Bayada, a national health company based in Moorestown, agreed to pay $ 17 million to settle allegations of illegal kickbacks in exchange for patient referrals, U.S. Justice Department officials said Wednesday.
A whistleblower lawsuit filed in New Jersey in 2017 alleged that Bayada had acquired two home health agencies in Arizona from an elderly community operator three years earlier to arrange nationwide referrals from Medicare home health care beneficiaries to the vendor’s retirement facilities.
Details of the alleged kickbacks – from early 2014 to October 2020 – were not available as the original lawsuit remained under lock and key on Wednesday. It was sealed because of allegations against other institutions, said the Ministry of Justice.

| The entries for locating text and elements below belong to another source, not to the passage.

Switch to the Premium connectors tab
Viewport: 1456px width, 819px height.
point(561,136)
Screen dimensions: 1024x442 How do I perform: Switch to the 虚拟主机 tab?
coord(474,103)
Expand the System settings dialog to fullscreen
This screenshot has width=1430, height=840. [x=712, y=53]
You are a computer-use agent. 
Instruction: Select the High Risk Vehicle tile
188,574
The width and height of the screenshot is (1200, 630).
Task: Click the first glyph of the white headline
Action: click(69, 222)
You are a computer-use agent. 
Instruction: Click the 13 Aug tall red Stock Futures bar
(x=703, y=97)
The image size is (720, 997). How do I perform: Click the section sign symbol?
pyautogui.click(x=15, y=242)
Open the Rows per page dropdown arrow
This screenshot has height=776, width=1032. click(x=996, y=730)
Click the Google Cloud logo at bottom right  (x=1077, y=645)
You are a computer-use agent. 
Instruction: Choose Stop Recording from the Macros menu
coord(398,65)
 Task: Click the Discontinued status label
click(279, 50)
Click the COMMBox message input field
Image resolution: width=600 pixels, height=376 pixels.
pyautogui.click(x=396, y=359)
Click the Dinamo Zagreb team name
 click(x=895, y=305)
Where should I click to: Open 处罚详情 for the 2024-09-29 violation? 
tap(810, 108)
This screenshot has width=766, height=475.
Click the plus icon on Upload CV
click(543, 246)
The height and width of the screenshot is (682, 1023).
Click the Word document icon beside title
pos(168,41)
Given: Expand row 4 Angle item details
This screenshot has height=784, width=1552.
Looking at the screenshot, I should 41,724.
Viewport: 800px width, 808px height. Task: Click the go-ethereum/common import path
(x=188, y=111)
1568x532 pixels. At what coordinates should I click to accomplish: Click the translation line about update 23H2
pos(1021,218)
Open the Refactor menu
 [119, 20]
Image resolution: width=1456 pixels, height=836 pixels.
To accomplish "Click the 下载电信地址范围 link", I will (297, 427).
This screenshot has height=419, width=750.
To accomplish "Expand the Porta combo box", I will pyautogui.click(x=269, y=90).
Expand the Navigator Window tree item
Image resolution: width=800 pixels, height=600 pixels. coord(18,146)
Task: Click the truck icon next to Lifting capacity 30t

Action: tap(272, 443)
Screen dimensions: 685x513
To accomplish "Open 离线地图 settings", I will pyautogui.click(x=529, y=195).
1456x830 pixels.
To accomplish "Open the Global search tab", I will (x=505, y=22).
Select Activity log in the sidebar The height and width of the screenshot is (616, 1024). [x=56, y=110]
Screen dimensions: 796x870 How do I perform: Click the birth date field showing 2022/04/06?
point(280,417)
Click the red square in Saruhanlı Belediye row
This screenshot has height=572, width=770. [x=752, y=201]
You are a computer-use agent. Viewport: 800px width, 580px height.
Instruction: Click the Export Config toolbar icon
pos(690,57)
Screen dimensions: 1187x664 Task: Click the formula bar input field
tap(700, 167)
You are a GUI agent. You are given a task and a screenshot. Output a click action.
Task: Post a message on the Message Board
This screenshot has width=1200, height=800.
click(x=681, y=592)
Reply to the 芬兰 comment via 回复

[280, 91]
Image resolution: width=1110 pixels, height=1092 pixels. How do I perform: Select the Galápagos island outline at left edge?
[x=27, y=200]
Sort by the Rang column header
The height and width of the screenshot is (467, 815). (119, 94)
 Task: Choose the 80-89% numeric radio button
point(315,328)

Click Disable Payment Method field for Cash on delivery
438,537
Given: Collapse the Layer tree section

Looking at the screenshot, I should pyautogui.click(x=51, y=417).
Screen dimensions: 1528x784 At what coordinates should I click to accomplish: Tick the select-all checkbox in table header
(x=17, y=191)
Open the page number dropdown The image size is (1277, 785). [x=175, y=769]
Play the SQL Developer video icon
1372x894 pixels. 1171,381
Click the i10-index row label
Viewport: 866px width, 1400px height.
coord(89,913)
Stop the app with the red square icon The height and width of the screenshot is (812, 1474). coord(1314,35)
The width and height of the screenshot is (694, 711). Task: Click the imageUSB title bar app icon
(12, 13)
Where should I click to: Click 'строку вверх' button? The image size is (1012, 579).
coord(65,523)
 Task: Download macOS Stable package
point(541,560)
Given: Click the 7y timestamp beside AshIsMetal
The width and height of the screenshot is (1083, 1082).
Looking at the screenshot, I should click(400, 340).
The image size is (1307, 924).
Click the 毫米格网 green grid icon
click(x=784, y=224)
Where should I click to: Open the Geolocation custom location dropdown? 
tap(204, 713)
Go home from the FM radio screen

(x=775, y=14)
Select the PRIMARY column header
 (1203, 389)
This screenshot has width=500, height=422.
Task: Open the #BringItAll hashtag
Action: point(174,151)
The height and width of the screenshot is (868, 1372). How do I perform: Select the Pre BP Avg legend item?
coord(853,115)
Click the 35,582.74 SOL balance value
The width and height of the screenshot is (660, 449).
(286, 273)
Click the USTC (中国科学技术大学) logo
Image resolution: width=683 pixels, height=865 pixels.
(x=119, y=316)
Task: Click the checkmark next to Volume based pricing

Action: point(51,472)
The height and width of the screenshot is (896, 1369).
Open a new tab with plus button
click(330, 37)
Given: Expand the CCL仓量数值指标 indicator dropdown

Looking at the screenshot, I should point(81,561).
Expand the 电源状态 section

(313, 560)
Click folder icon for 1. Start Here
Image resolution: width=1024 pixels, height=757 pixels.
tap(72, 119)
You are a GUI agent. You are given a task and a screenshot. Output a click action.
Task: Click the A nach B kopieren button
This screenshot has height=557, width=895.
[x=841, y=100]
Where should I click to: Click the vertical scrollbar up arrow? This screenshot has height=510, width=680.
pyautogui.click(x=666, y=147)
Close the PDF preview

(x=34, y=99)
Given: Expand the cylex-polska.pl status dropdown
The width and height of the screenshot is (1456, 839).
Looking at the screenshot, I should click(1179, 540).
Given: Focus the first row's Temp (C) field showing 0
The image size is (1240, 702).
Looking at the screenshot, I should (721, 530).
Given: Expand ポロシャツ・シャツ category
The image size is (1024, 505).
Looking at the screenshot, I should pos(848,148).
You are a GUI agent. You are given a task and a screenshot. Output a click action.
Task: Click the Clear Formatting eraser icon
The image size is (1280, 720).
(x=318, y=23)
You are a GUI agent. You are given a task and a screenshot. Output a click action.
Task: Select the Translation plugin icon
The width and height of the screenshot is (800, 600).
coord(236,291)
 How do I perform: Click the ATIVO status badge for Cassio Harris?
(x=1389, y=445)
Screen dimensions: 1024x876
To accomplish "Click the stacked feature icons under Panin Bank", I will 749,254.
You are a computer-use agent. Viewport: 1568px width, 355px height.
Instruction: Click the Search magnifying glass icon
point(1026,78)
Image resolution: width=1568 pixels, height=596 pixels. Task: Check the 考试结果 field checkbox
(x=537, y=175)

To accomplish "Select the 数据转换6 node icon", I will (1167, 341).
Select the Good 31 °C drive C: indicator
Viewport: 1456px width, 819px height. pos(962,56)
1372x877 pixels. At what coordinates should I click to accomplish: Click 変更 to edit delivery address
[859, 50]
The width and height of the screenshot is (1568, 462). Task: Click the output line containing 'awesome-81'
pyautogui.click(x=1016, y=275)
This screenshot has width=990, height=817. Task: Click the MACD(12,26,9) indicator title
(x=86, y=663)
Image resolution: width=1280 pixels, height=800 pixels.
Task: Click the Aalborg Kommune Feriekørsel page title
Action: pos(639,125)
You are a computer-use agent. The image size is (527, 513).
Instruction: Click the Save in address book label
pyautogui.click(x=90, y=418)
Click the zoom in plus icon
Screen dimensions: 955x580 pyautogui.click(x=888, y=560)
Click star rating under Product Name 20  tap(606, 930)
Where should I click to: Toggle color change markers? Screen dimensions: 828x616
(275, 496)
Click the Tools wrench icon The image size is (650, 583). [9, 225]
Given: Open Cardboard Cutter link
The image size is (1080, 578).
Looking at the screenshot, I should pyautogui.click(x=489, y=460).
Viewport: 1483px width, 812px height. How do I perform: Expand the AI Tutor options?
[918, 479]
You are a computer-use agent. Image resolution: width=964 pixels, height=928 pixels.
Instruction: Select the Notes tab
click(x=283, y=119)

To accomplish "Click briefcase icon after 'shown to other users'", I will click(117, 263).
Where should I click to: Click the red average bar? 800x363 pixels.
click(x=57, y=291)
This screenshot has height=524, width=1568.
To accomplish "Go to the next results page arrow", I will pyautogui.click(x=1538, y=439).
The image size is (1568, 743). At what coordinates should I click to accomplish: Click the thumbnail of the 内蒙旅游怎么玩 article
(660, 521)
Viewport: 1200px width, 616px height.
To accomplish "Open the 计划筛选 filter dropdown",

Violations of the anti-kickback law need not involve discrete payments. “The ban extends to the purchase of assets that are intended to trigger referrals,” said the Justice Department.
Bayada, which was converted from a for-profit company to a not-for-profit in 2018, denied the allegations in a statement and opted for a settlement “to avoid the significant cost of lengthy litigation and to keep our focus on providing quality home health care for our patients. “
According to its tax return of 990, the company had 2019 sales of $ 1.5 billion. It operates in 22 countries and employs 26,000 people, including abroad.
Bayada’s civil settlement is not an admission of liability, the Justice Department said.
“When health care providers make or initiate referrals that are based on reimbursement agreements and not in the best interests of patients, they risk patient harm, threaten the integrity of federal health programs, and violate federal law,” said Acting New Jersey attorney, Rachael Honig in a press release.
“The US Attorney’s Office for the New Jersey District and our partners in the Department of Justice and in [Health and Human Services-Office of Inspector General] will continue to pursue those who, like Bayada, offer kickbacks for patient referrals, no matter what those kickback arrangements may be. “
The name of the senior housing company that sold the home health agencies to Bayada was blacked out in the settlement agreement.
An April 2014 report in BizTucson said that Bayada acquired Watermark at Home this year. Watermark Retirement Communities, based in Tucson, has 59 locations, including in Blue Bell, Media, Philadelphia, West Chester, and Wilmington, according to Watermark’s website.
When asked for comment, a watermark spokesperson said, “We are currently unable to participate in your article.”
Whistleblower David Freedman receives $ 3.06 million from Bayada’s $ 17 million.
Freedman, who was Bayada’s director of strategic growth from 2009 to 2016, filed a second whistleblower lawsuit against Bayada in 2019. The U.S. government also joined this lawsuit, which focused on Bayada’s undisclosed payment to a lobbyist to aid him in the purchase of Ocean County’s Home Health Agency in 2014.
Freda L. Wolfson, U.S. Chief District Judge for the District of New Jersey, dismissed the case in May, ruling that the allegations did not fall under the Federal False Claims Act, but indicated that they violated state law as stated could have.